She and her husband, Jim, own a ranch 55 miles southwest of Tucson, where she said she sees people cross the smaller border fence near her property and worries about drug- and gang-related violence.
“The ‘wildlife’ that would actually be delighted by the efforts is a criminal outfit headquartered in Sinaloa, Mexico,” she testified.
But Walden, of Sahuarita, said in her testimony that environmental advocates are too often blamed for inhibiting border protection. She lives 20 miles from the border and said she is vice president and counsel for Farmers Investment Co., Farmers Water Co. and the Green Valley Pecan Co., which are 30 miles from the border.
“Protection of our public lands is part of our national security; the two are certainly not in conflict,” Walden said. “It’s important to have border security, but we know that our federal lands are a major draw for activity in our area and we don’t want to destroy the features of the land or the flora and fauna that make them so special.”
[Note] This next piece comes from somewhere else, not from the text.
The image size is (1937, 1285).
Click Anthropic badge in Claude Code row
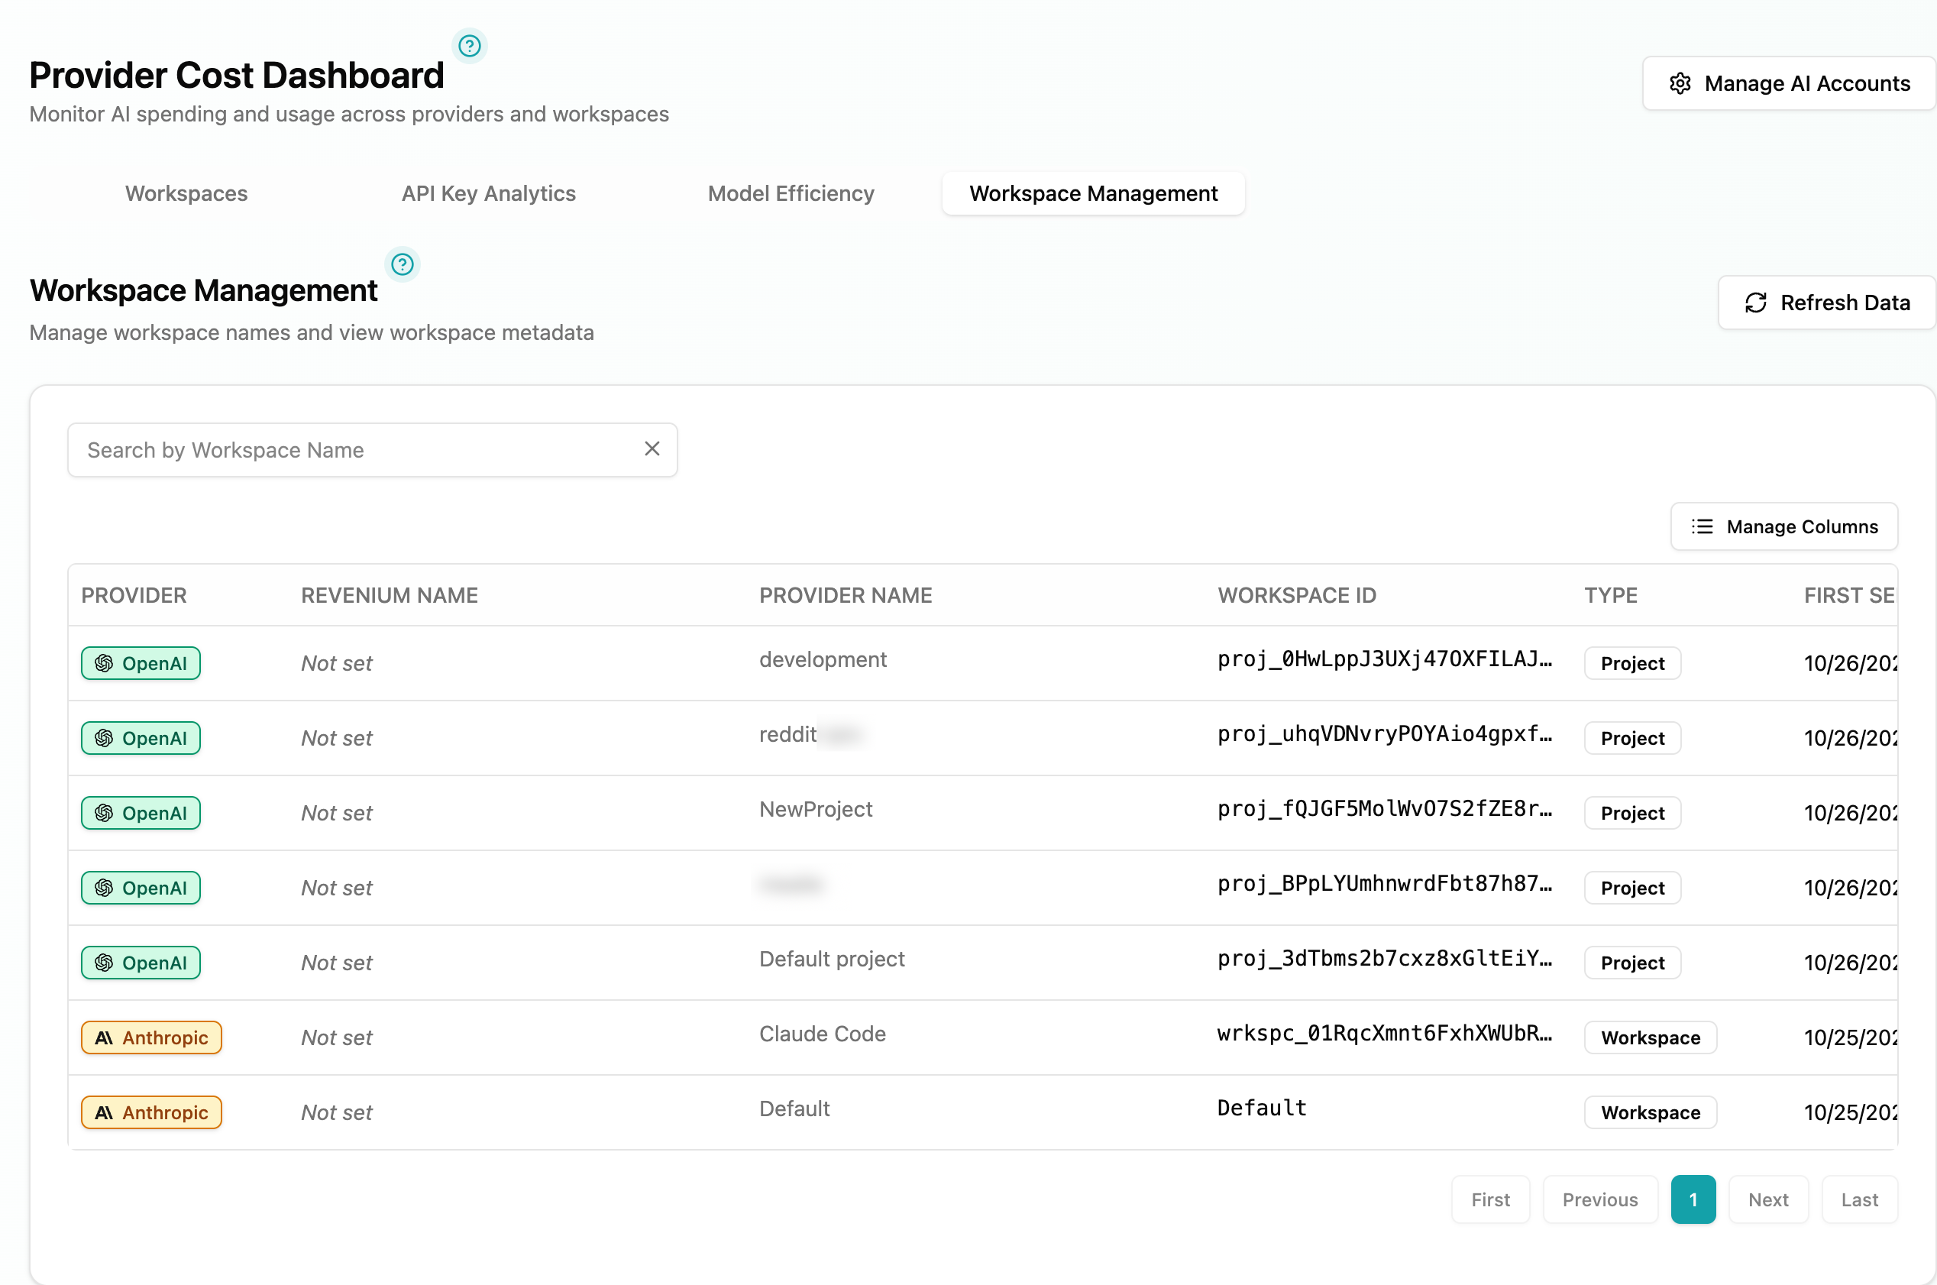tap(152, 1038)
Walden recognized the “difficult job the Border Patrol is tasked to undertake” and praised the Tucson sector ranch liaison, who has done “an excellent job helping us cooperate with Border Patrol.” But too often, she said, that mission leads to conflict with local residents.
“Those of us that live in areas surrounding the checkpoint have, for years, been exposed to the degradation of our public safety because of them – high-speed car chases through our neighborhoods, gunshot victims and the like,” she said in her testimony.
“I’ve experienced a high-speed chase by Border Patrol through my front driveway … that I am sure would have killed an employee or me had I not been in my home office at the time,” Walden said.
But Chilton said she would like to see Border Patrol agents have more freedom, not less.
She worries that rules protecting the jaguar keep Border Patrol agents from being able to get to her property in a timely manner. She said she and her husband offered to let the Border Patrol use some of their property to help them with their mission, without response so far.
“We offered them the use of our land for a $1 lease per year so they can have a forward operating base at a known incursion point,” Chilton testified. “My husband has offered to front them the dollar if they can’t afford it, but years have passed and there is no action of which we are aware on this offer.”